David McDermott and Peter McGough (born 1952 and 1958), are known for their creative appropriation of different historical eras and styles. Faithful to the subjects and techniques of their chosen period, the duo's multi-disciplinary work questions the nature of perception, identity, gender and narrative. Memory and nostalgia play strong roles, subtly subverted by an aura of artificiality and the artists' sly reconstruction of the past.
McDermott & McGough's recent work has looked to cultural tableaus of 1950s and 60s Americana, culling imagery from advertisements, movies and movie stars, comic books and paperback novels. Their current exhibition continues this theme, referencing imagery from 1940s - early 1950s advertisements, geared mostly towards women and a carefully coiffed, artificial world of beauty and desire. In their focus on the archetypal, mid-century American woman, McDermott & McGough construct narrative portraits, still lifes, evocative nudes and cultural and art historical references (one piece, an obvious take on Roy Lichtenstein's Girl with Ball, 1961, is titled Before the Fall, 1955, 2010).

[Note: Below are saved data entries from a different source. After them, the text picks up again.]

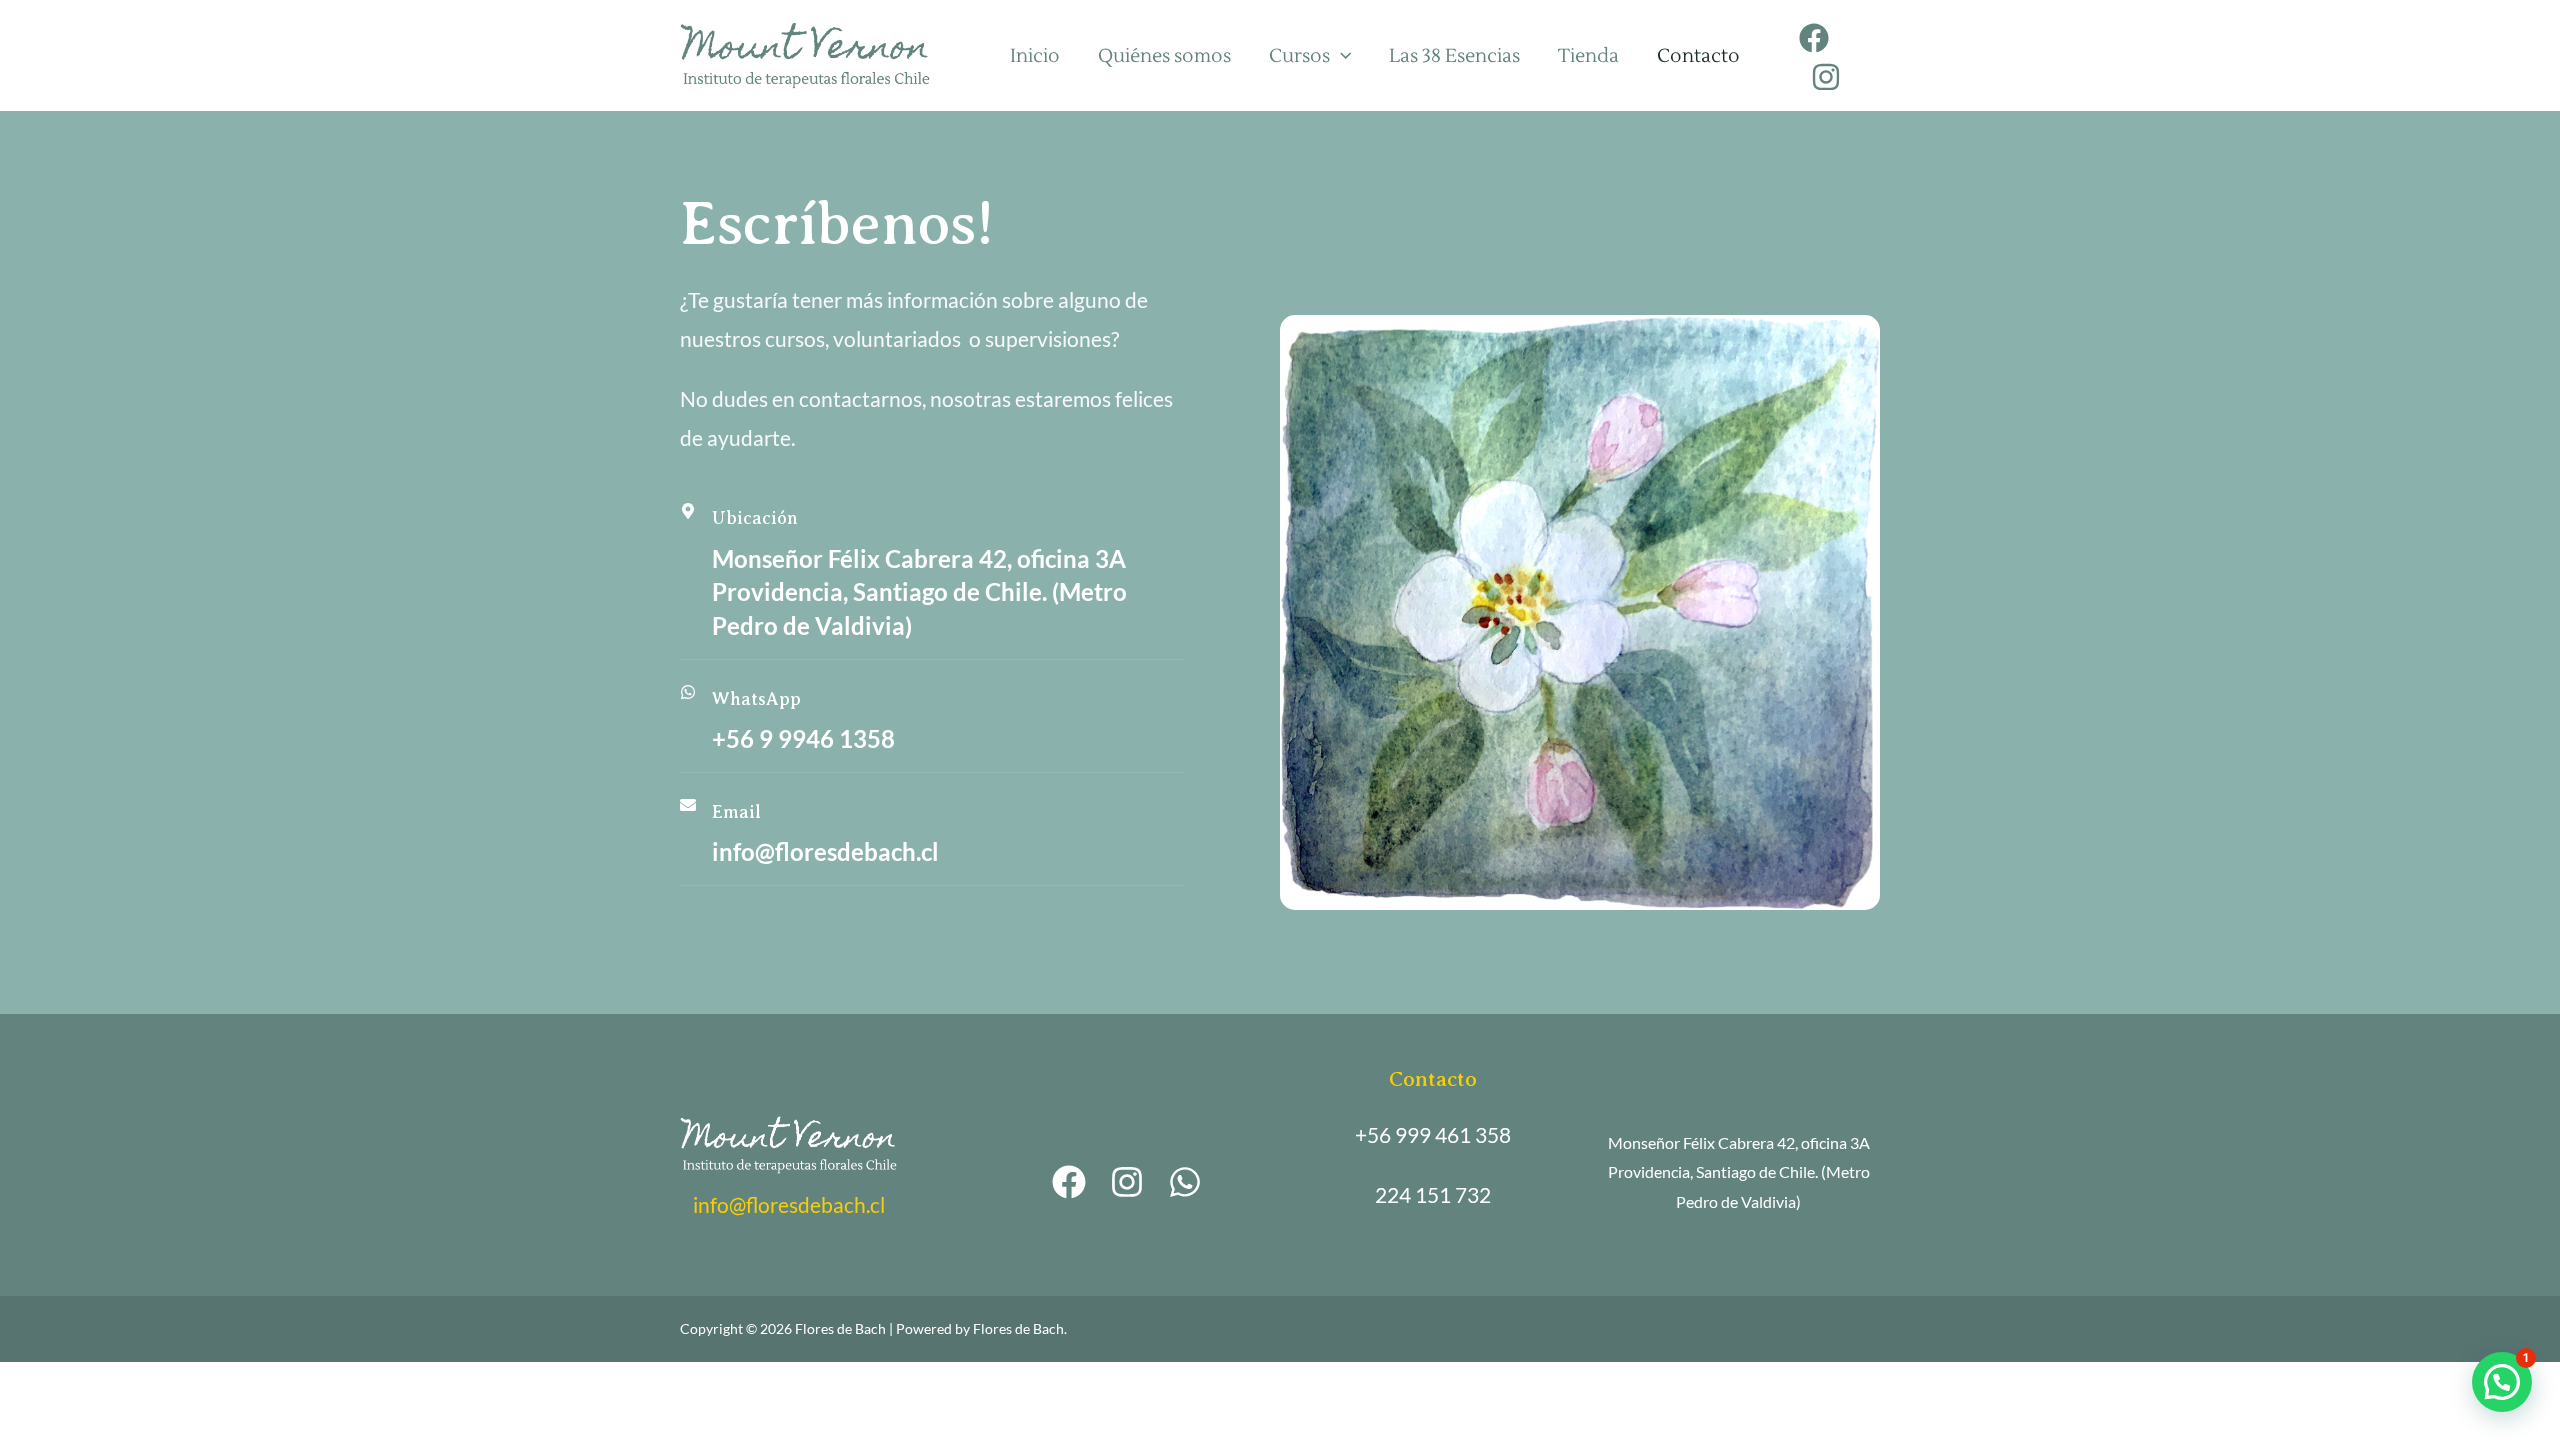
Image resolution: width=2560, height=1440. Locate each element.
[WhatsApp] (1185, 1182)
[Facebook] (1814, 38)
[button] (2502, 1382)
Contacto (1698, 56)
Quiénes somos (1164, 56)
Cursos (1299, 56)
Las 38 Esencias (1454, 56)
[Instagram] (1826, 77)
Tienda (1588, 56)
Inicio (1035, 56)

The images, all photographs, are printed in a tri-color carbro photographic process, a technique perfected and made famous by the photographer Paul Outerbridge in the 1930s and 40s, and used for color advertisements in magazines. Outerbridge, a successful and innovative commercial photographer, as well as an artist, created a scandal with his color photographs of female nudes. McDermott & McGough reference the saturated hues and precise staging of Outerbridge's compositions, as well as his subjects (as in My Song of Love, 1955, 2010 and Haunts My Reverie, 1955, 2010). They also find inspiration in the commercial work of Man Ray and Edward Steichen. The inherent tension between the photographers' commercial and creative careers interest McDermott & McGough. Their advertisements were a direct result of the approach and aesthetic concerns of their artistic output; art then emulated the advertisements. Conceptually, they orient themselves as "advertisers" of a re-imagined past - an idealistic landscape at home in the American subconscious.
Representing "the struggle of what beauty presents to the individual and the power that it commands," McDermott & McGough recognize the distance between the remote, ultimately "unreal" look of their objectified subject and the contemporary viewer. In Always Reminding Me That We're Apart,1955, 2010, a purple-gloved woman looks at the viewer through her fractured reflection in a compact mirror, reducing her image to a diamond-shaped wedge and further enforcing her remove from the audience - a condition strongly supported by the work's title. The search for one's own identity and existence is modeled by fantasies and daydreams. Desire for beauty is reliant on a pose.